*** Opening Task input ***

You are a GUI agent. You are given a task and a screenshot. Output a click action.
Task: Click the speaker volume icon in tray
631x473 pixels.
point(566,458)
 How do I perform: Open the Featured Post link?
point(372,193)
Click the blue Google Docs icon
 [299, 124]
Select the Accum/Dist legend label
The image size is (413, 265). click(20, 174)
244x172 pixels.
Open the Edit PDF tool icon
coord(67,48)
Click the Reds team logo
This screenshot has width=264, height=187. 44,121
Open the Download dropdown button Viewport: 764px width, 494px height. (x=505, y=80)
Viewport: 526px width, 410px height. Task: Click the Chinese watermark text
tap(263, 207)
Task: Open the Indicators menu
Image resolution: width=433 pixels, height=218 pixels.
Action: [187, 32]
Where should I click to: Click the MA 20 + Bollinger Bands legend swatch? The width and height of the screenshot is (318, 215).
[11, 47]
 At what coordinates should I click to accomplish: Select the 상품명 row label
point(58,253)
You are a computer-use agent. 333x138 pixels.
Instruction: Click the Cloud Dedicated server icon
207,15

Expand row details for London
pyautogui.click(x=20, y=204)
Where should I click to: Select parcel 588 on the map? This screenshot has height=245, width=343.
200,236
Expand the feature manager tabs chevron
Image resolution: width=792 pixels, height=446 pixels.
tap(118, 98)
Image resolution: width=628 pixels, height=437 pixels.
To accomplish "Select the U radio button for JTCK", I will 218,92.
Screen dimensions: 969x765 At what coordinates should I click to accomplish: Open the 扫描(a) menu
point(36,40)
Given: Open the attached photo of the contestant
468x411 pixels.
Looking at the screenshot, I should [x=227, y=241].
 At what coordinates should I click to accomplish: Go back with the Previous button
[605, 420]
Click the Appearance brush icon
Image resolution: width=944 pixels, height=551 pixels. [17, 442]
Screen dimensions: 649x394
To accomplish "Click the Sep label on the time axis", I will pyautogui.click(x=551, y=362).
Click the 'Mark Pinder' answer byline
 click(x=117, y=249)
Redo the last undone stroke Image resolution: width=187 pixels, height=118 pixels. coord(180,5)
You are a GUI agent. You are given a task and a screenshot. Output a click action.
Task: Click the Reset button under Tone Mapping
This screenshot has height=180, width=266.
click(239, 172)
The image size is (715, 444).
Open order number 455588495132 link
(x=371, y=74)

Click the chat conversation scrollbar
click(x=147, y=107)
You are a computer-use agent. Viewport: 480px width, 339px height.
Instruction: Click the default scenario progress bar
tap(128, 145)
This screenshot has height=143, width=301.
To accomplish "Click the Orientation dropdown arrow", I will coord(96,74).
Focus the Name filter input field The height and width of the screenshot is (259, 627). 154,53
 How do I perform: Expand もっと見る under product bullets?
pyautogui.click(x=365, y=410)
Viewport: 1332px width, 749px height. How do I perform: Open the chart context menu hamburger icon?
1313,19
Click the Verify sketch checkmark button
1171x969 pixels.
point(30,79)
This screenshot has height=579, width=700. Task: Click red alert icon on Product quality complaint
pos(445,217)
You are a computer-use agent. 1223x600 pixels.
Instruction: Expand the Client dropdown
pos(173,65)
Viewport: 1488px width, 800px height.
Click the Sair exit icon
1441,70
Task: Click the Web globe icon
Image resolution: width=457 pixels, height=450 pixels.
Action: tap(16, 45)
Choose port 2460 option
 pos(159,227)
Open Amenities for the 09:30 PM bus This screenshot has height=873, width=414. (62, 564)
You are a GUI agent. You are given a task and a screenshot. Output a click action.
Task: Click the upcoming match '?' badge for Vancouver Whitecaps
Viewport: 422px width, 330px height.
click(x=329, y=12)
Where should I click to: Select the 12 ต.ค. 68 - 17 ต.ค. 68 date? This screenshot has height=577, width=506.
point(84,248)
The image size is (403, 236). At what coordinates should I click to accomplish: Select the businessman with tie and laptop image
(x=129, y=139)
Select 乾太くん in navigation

*** Closing Task input ***

- [What the exercise asks] Would you please give all of the entries above once more, exactly as they are?

- [Solution to this exercise]
You are a GUI agent. You are given a task and a screenshot. Output a click action.
Task: Click the speaker volume icon in tray
631x473 pixels.
point(566,458)
 How do I perform: Open the Featured Post link?
point(372,193)
Click the blue Google Docs icon
 [299, 124]
Select the Accum/Dist legend label
The image size is (413, 265). click(20, 174)
244x172 pixels.
Open the Edit PDF tool icon
coord(67,48)
Click the Reds team logo
This screenshot has width=264, height=187. 44,121
Open the Download dropdown button Viewport: 764px width, 494px height. (x=505, y=80)
Viewport: 526px width, 410px height. Task: Click the Chinese watermark text
tap(263, 207)
Task: Open the Indicators menu
Image resolution: width=433 pixels, height=218 pixels.
Action: [187, 32]
Where should I click to: Click the MA 20 + Bollinger Bands legend swatch? The width and height of the screenshot is (318, 215).
[11, 47]
 At what coordinates should I click to accomplish: Select the 상품명 row label
point(58,253)
You are a computer-use agent. 333x138 pixels.
Instruction: Click the Cloud Dedicated server icon
207,15

Expand row details for London
pyautogui.click(x=20, y=204)
Where should I click to: Select parcel 588 on the map? This screenshot has height=245, width=343.
200,236
Expand the feature manager tabs chevron
Image resolution: width=792 pixels, height=446 pixels.
tap(118, 98)
Image resolution: width=628 pixels, height=437 pixels.
To accomplish "Select the U radio button for JTCK", I will 218,92.
Screen dimensions: 969x765 At what coordinates should I click to accomplish: Open the 扫描(a) menu
point(36,40)
Given: Open the attached photo of the contestant
468x411 pixels.
Looking at the screenshot, I should [x=227, y=241].
 At what coordinates should I click to accomplish: Go back with the Previous button
[605, 420]
Click the Appearance brush icon
Image resolution: width=944 pixels, height=551 pixels. [17, 442]
Screen dimensions: 649x394
To accomplish "Click the Sep label on the time axis", I will pyautogui.click(x=551, y=362).
Click the 'Mark Pinder' answer byline
 click(x=117, y=249)
Redo the last undone stroke Image resolution: width=187 pixels, height=118 pixels. coord(180,5)
You are a GUI agent. You are given a task and a screenshot. Output a click action.
Task: Click the Reset button under Tone Mapping
This screenshot has height=180, width=266.
click(239, 172)
The image size is (715, 444).
Open order number 455588495132 link
(x=371, y=74)

Click the chat conversation scrollbar
click(x=147, y=107)
You are a computer-use agent. Viewport: 480px width, 339px height.
Instruction: Click the default scenario progress bar
tap(128, 145)
This screenshot has height=143, width=301.
To accomplish "Click the Orientation dropdown arrow", I will coord(96,74).
Focus the Name filter input field The height and width of the screenshot is (259, 627). 154,53
 How do I perform: Expand もっと見る under product bullets?
pyautogui.click(x=365, y=410)
Viewport: 1332px width, 749px height. How do I perform: Open the chart context menu hamburger icon?
1313,19
Click the Verify sketch checkmark button
1171x969 pixels.
point(30,79)
This screenshot has height=579, width=700. Task: Click red alert icon on Product quality complaint
pos(445,217)
You are a computer-use agent. 1223x600 pixels.
Instruction: Expand the Client dropdown
pos(173,65)
Viewport: 1488px width, 800px height.
Click the Sair exit icon
1441,70
Task: Click the Web globe icon
Image resolution: width=457 pixels, height=450 pixels.
Action: tap(16, 45)
Choose port 2460 option
 pos(159,227)
Open Amenities for the 09:30 PM bus This screenshot has height=873, width=414. (62, 564)
You are a GUI agent. You are given a task and a screenshot. Output a click action.
Task: Click the upcoming match '?' badge for Vancouver Whitecaps
Viewport: 422px width, 330px height.
click(x=329, y=12)
Where should I click to: Select the 12 ต.ค. 68 - 17 ต.ค. 68 date? This screenshot has height=577, width=506.
point(84,248)
The image size is (403, 236). At what coordinates should I click to accomplish: Select the businessman with tie and laptop image
(x=129, y=139)
Select 乾太くん in navigation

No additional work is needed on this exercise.